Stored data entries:
------------------------------------------------

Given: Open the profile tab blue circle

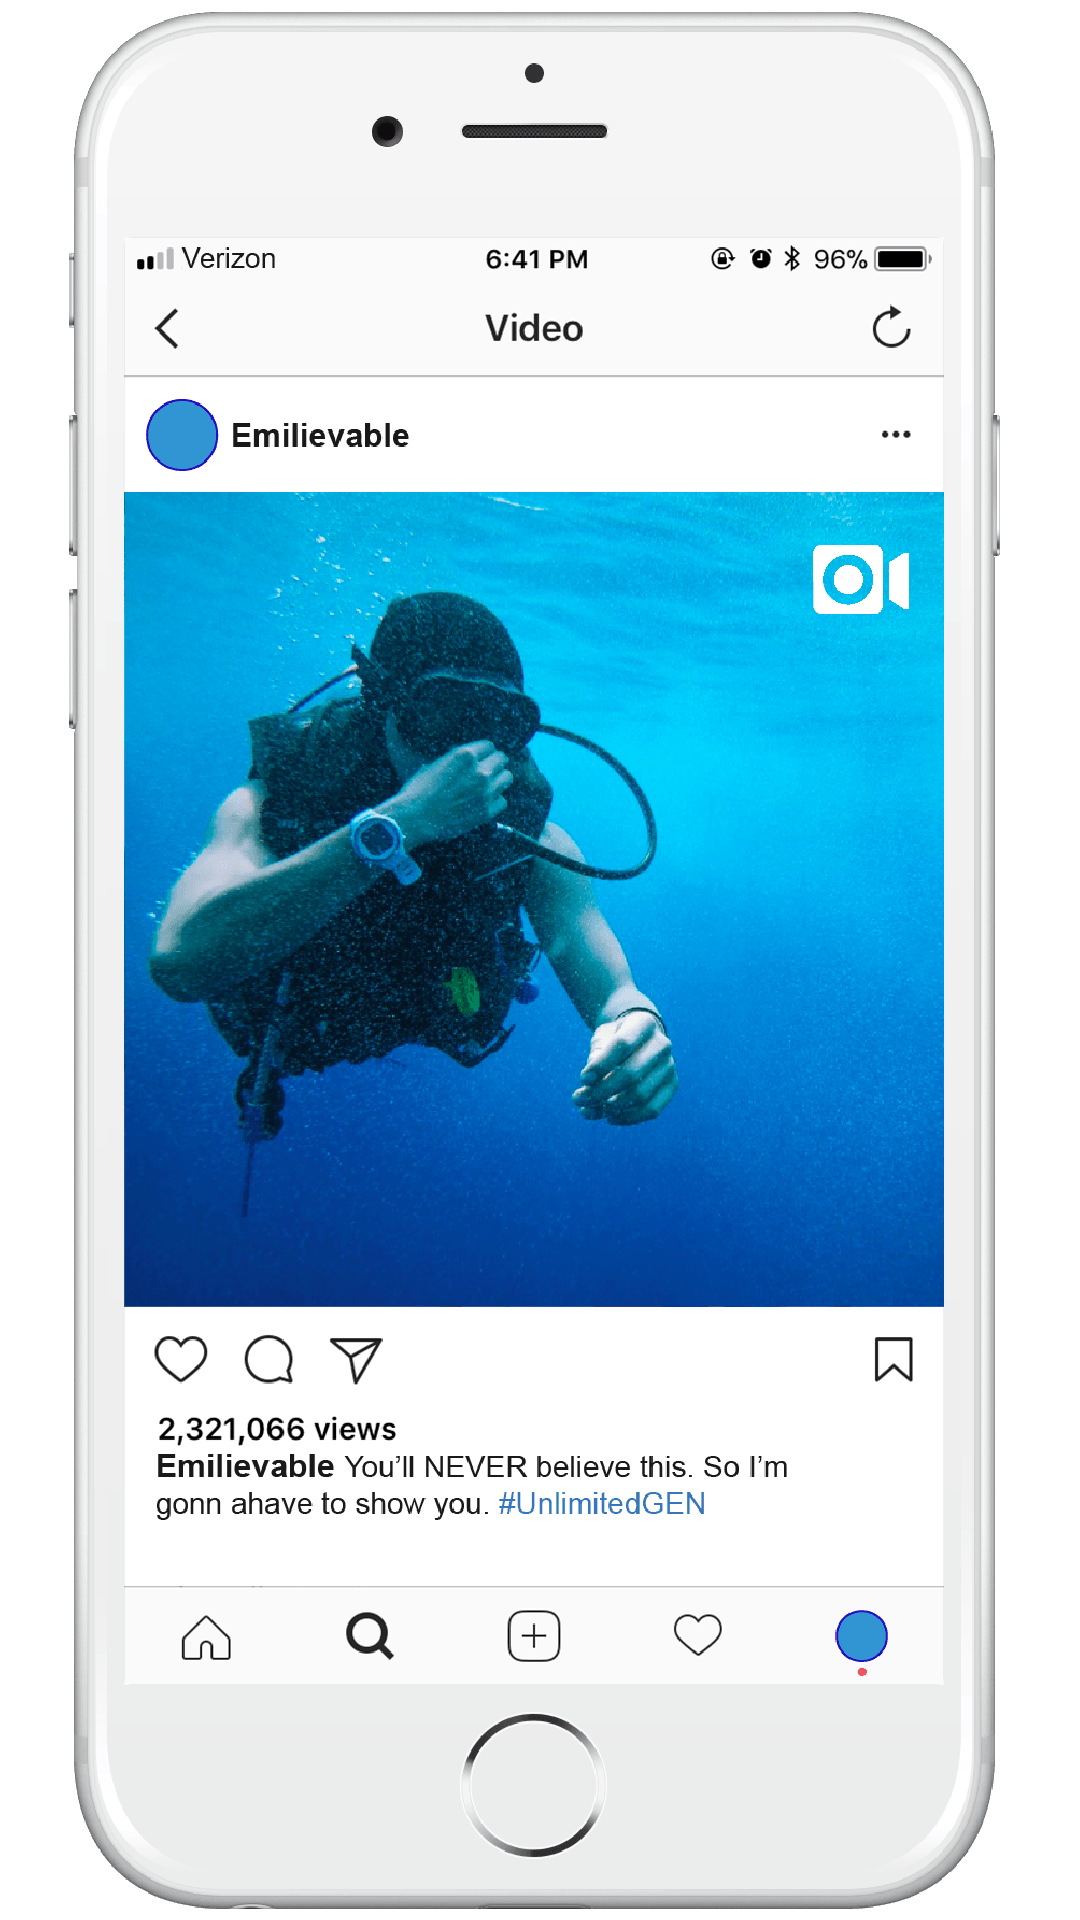Looking at the screenshot, I should 861,1636.
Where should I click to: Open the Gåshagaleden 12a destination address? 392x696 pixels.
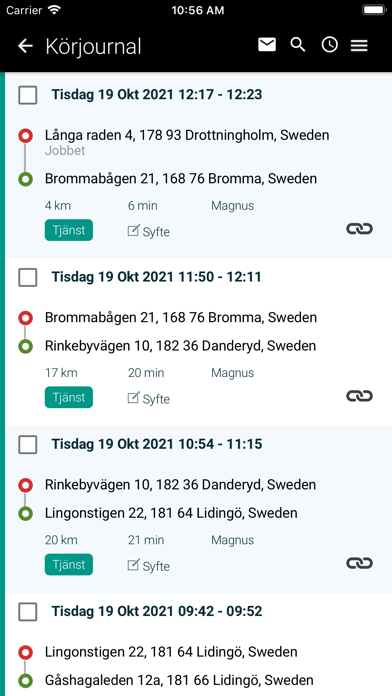[179, 680]
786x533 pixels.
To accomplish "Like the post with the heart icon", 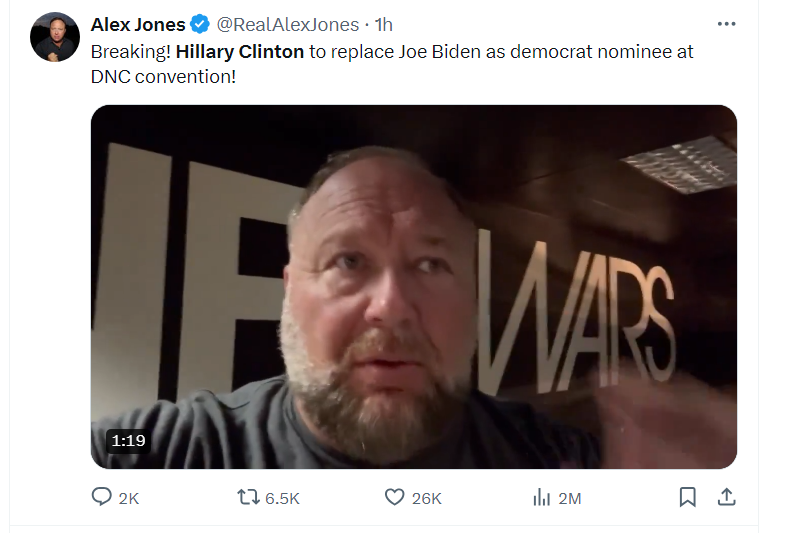I will 395,497.
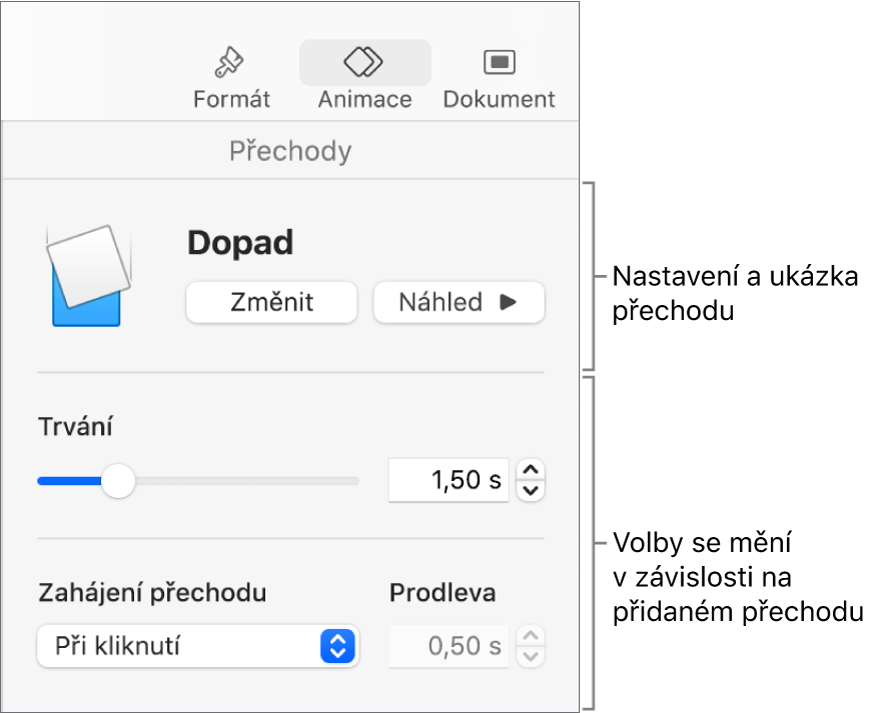The height and width of the screenshot is (713, 894).
Task: Click the duration field showing 1,50 s
Action: tap(449, 480)
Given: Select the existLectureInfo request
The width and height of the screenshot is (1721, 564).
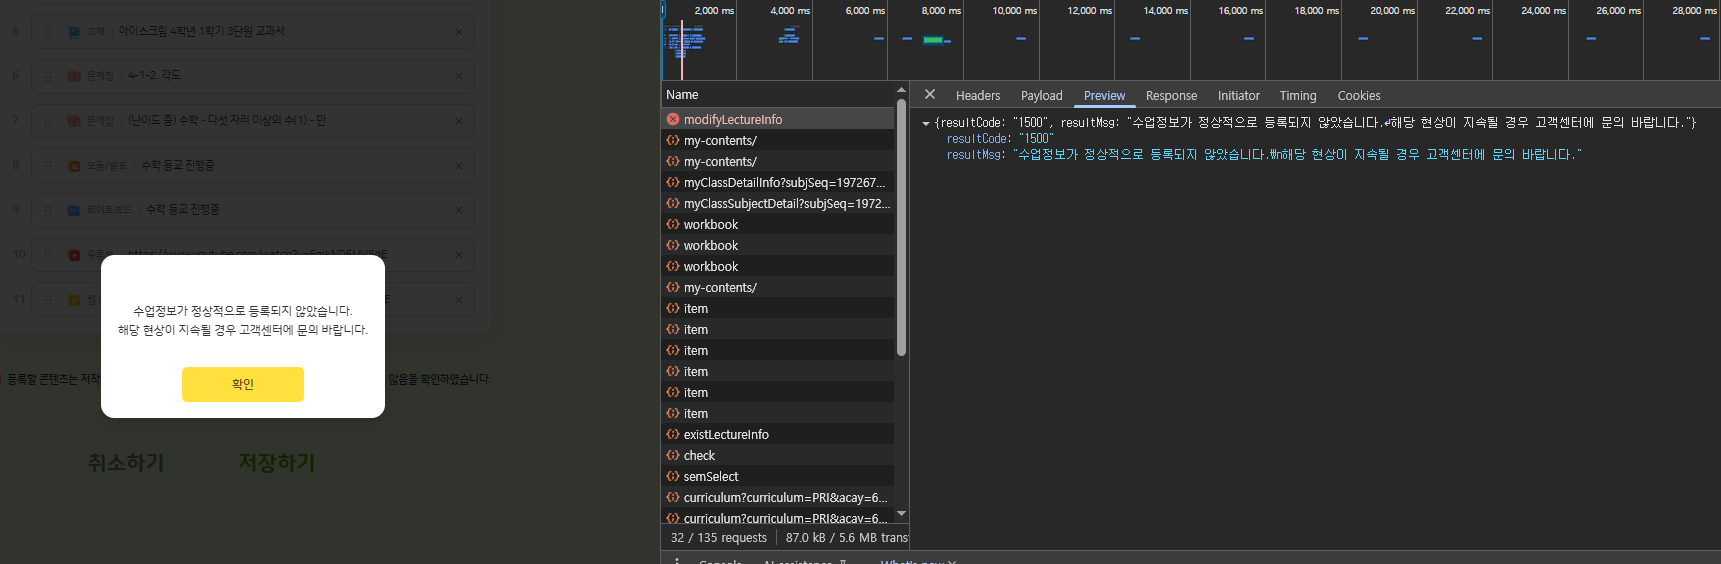Looking at the screenshot, I should pyautogui.click(x=726, y=435).
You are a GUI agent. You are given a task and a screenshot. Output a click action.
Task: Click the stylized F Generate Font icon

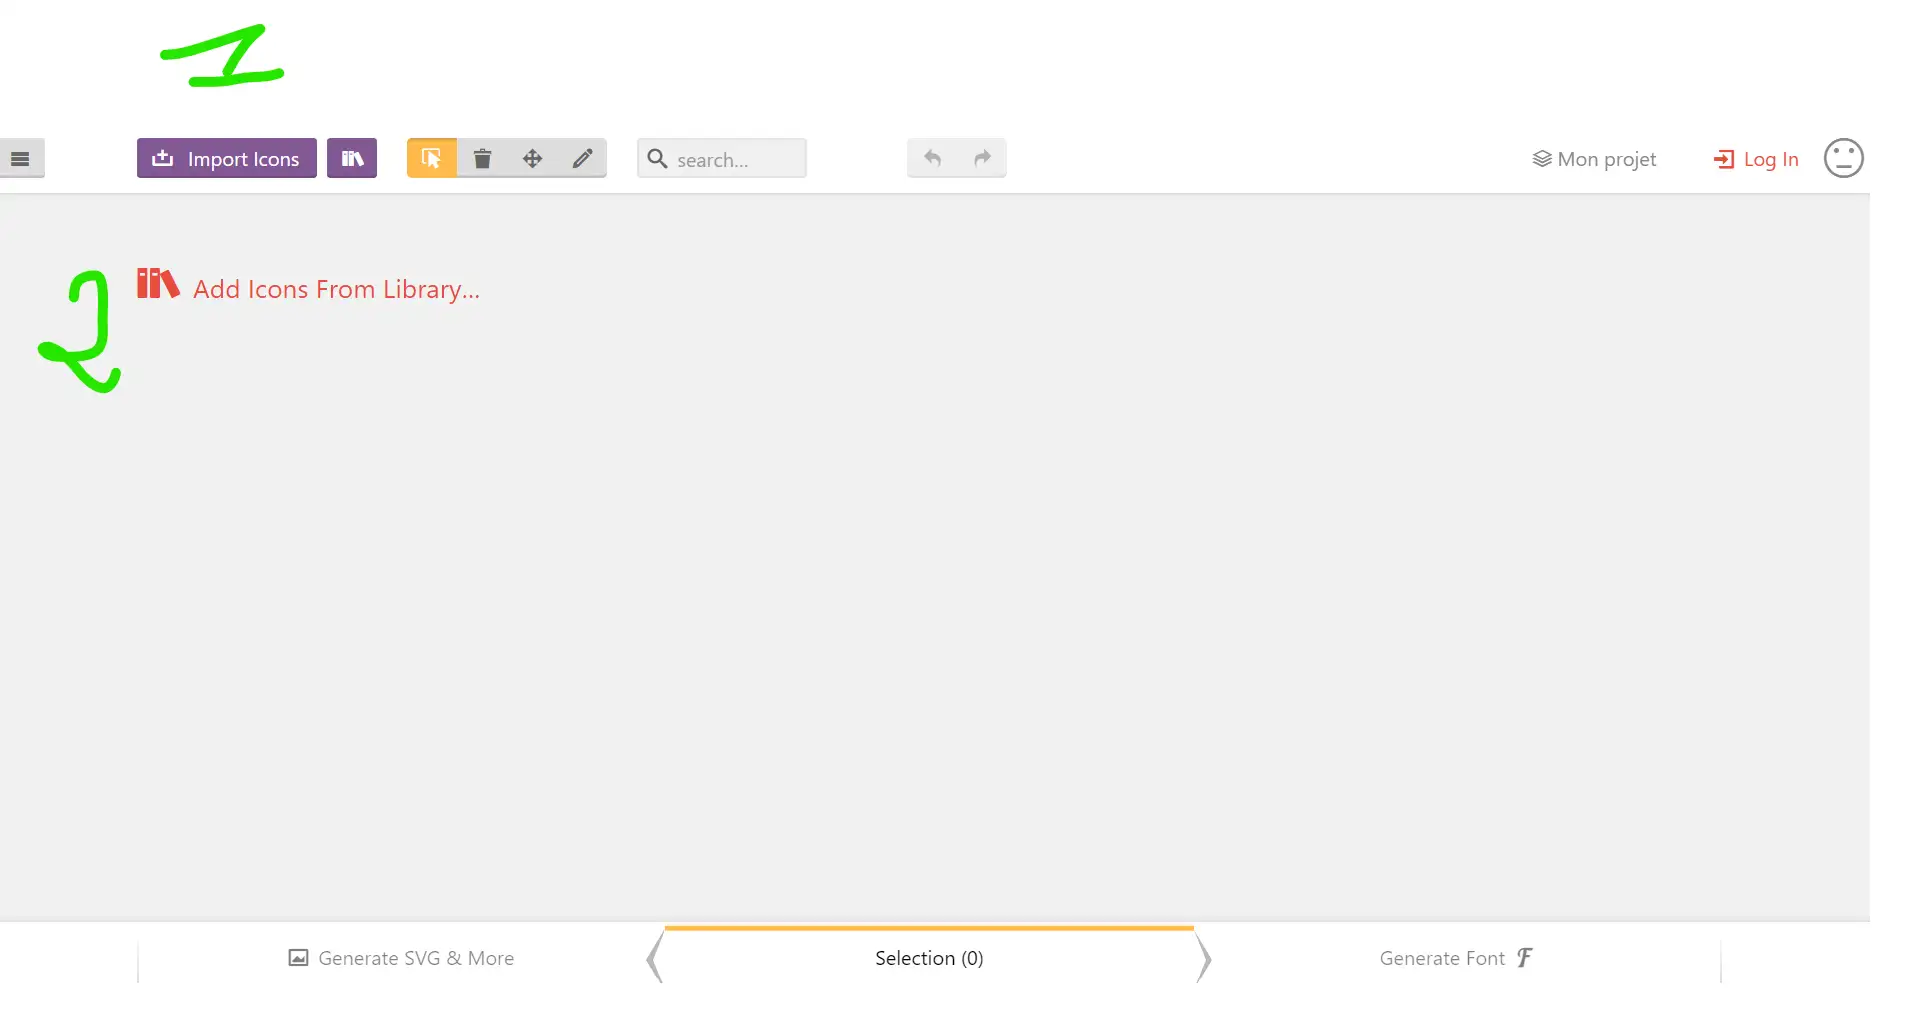1524,958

------------------------------------------------

● Aim of the exercise
Reproduce the lines of the data that run from the one containing "The width and" to the final line, both included, exactly as they appear and without the pictures.

● Task output
The width and height of the screenshot is (1721, 564).
Looking at the screenshot, I should pyautogui.click(x=726, y=435).
You are a GUI agent. You are given a task and a screenshot. Output a click action.
Task: Click the stylized F Generate Font icon

1524,958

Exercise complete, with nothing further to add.